Always and forever moving onto the next. Its been my existence in a nutshell since I was old enough to reject a guy. Seriously tho it has been a running joke amongst the people I know that it is not wise to get attached to me because there is about a 2 week shelf life on our coupling. I like….. you bore me….. you irritate me….. I loose interest….. I move on. It is a viscous cycle that has been on repeat forever! Thank god I dont usually have horrible endings to the mini-series. I like to keep things simpatico when I dump them 😉 However every once in a while there is a doozy!
Im going to call him John. He was boring as shit so Ill keep his name pretty vanilla to match. I decided after a long time of being technically single that I would slip my big girl panties on and try my hand at being a girlfriend. Fuck just the word coming out of my mouth makes me gag a little. ;P Anyway, John and I hung out basically every day for the first month and never fucked once! I mean seriously not one time!!! My friends and I started to speculate. He was either gay or had some kind of disease. I mean what kind of red blooded american male can sleep in a bed next to me and not want to put it in any hole I will let him??? Im good looking, I have a nice body, great hair and Im hyper sexual……oh and did I mention I walk around naked any chance I get? I mean come on!

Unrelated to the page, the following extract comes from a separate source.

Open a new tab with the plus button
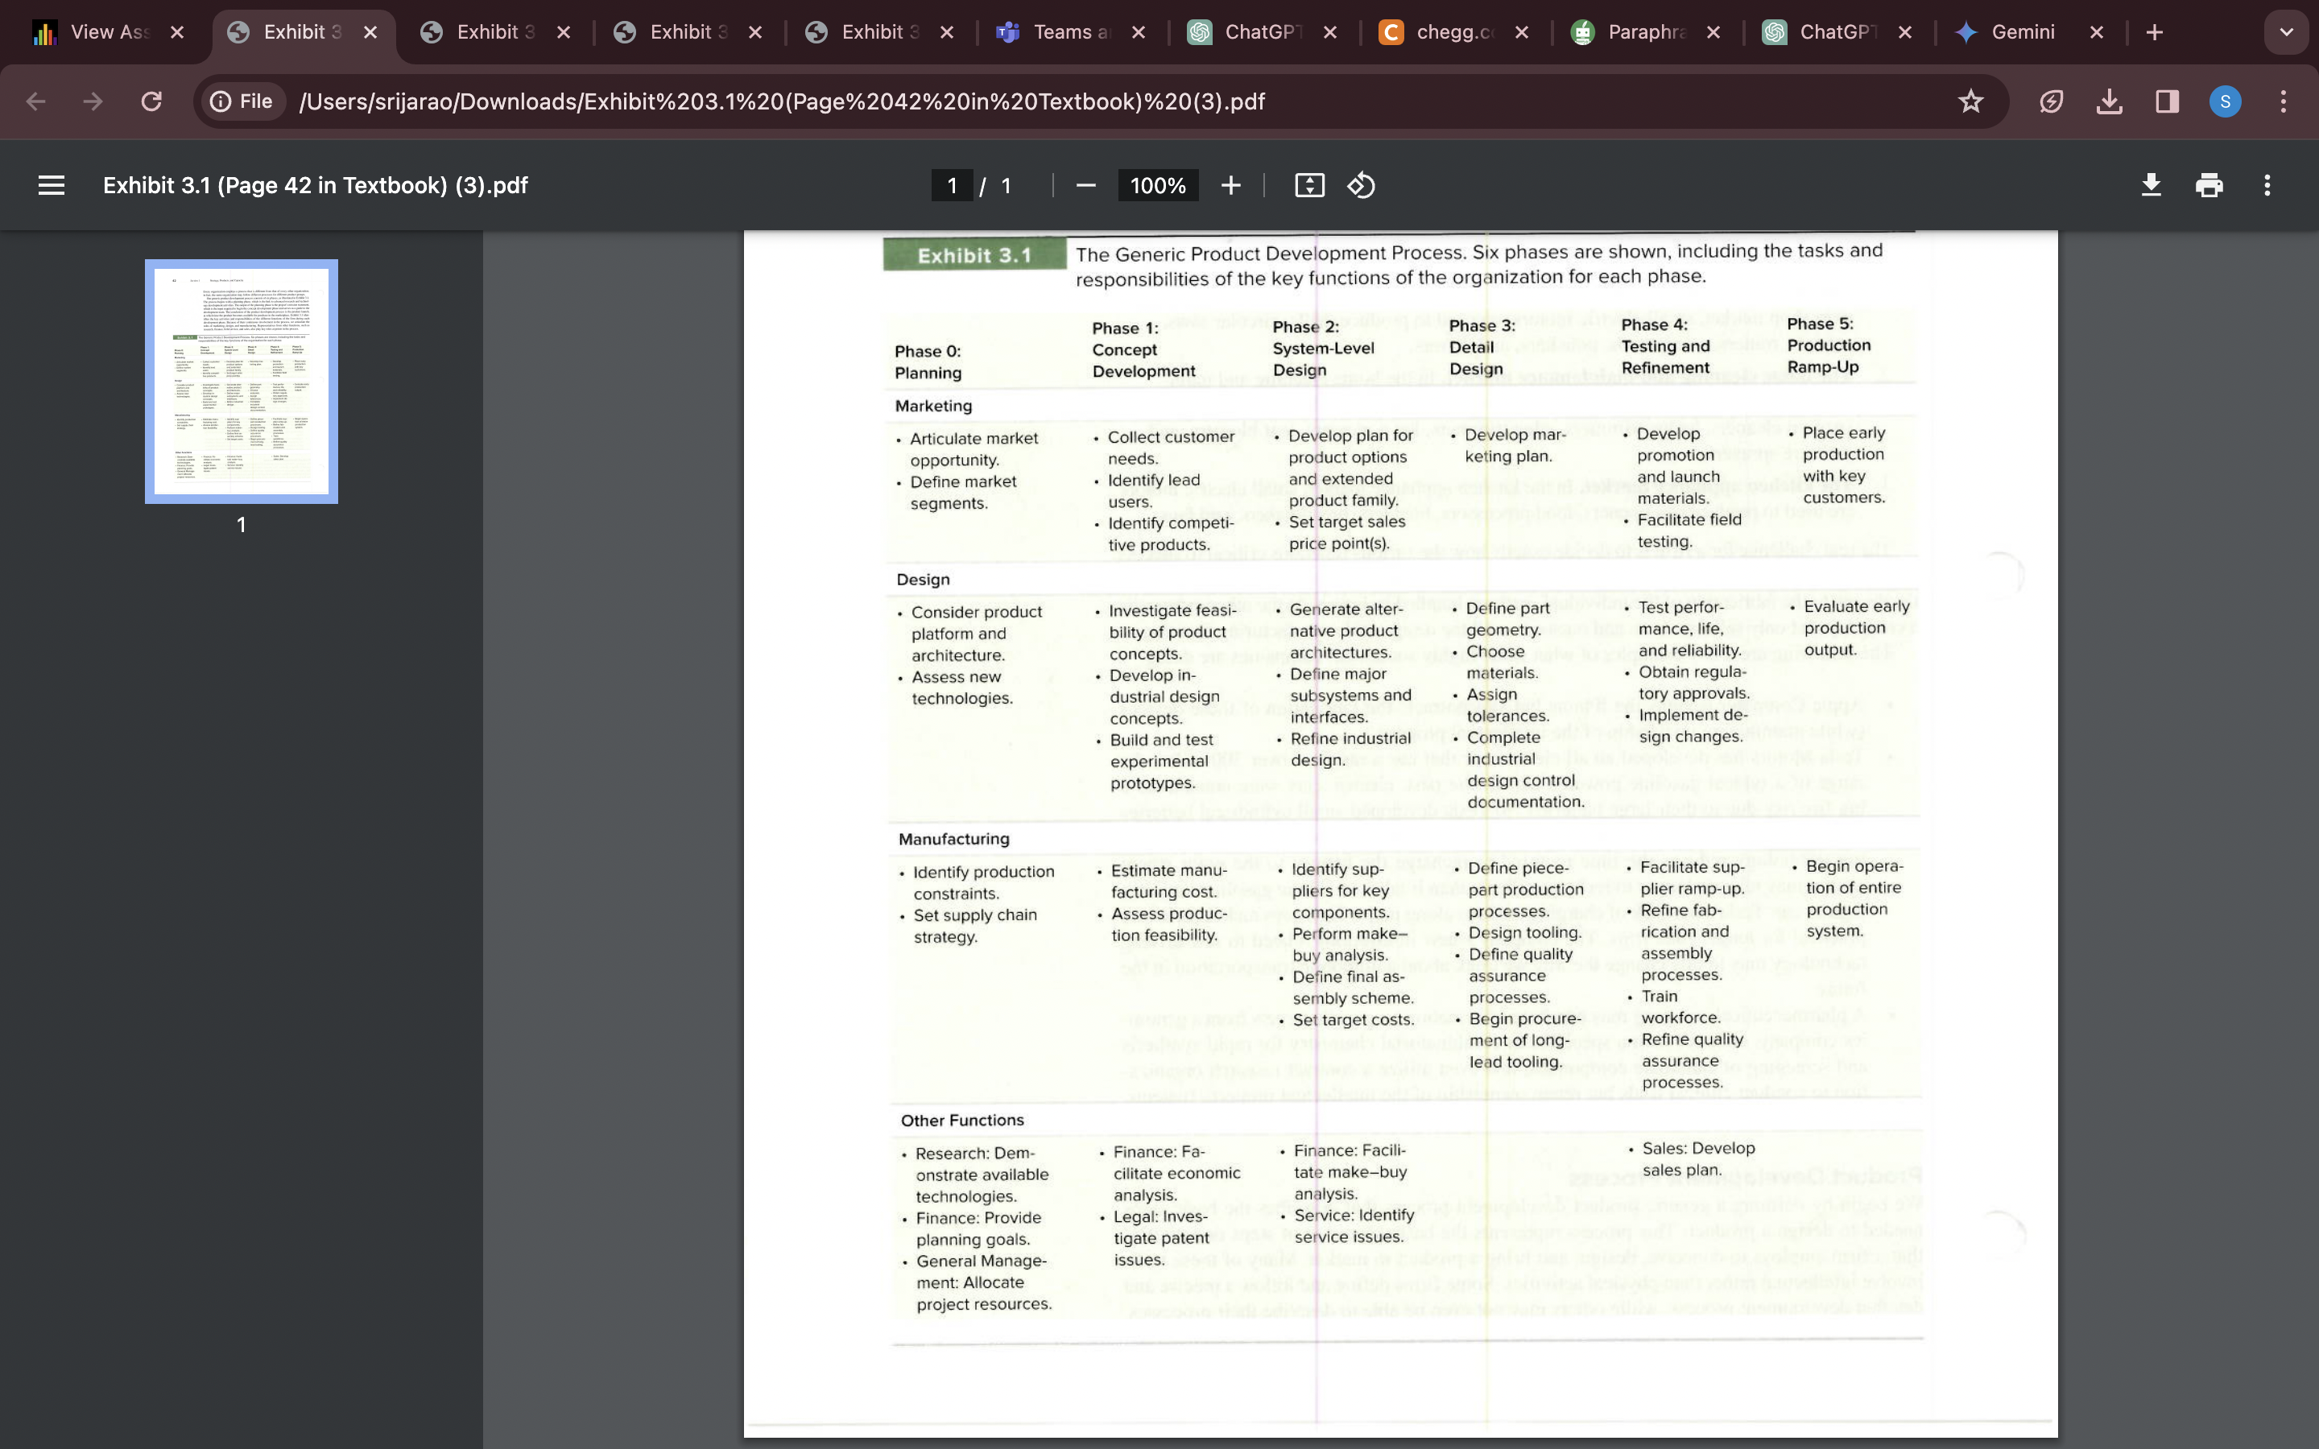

I start to do a little digging and what do I find? He already has a girlfriend……. This bitches name: Heroine. Yep I said it, HEROINE! Yeah my boyfriend was a full blown junkie. Anyway at first I tried to have some sympathy. I have grown up around drug addicts all of my life and a good chunk of my friends had fallen prey to that nasty little needle at one point or another so I figured before just giving up on my attempt at being an adult I would try to help first. Stupid idea!!!!!! After an outpatient clinic and a lot of headaches I began to have buyer’s remorse……CAN I GIVE HIM BACK!?!?!?! LOL After much fighting and annoyance and this asshole getting arrested in my car I WAS DONE! I came home 4 am on my birthday, drunk as a skunk, and broke it down like En Vogue. Yah I said it, En Vogue lol. I was done! I told him “The one thing we both have in common is that I put your first and YOU put you first. We are done.”
Lesson here is ladies and gents, in the words of my friend Rachel, “Do what makes you happy until it doesn’t make you happy anymore.” There is no point in sticking around in a relationship just because you feel obligated or you are afraid to be alone. Don’t find reasons to be miserable, work hard to find reasons to be happy. This perpetuation of bullshit is what leaves all of us just that little extra scared going into our next relationship. Think about it.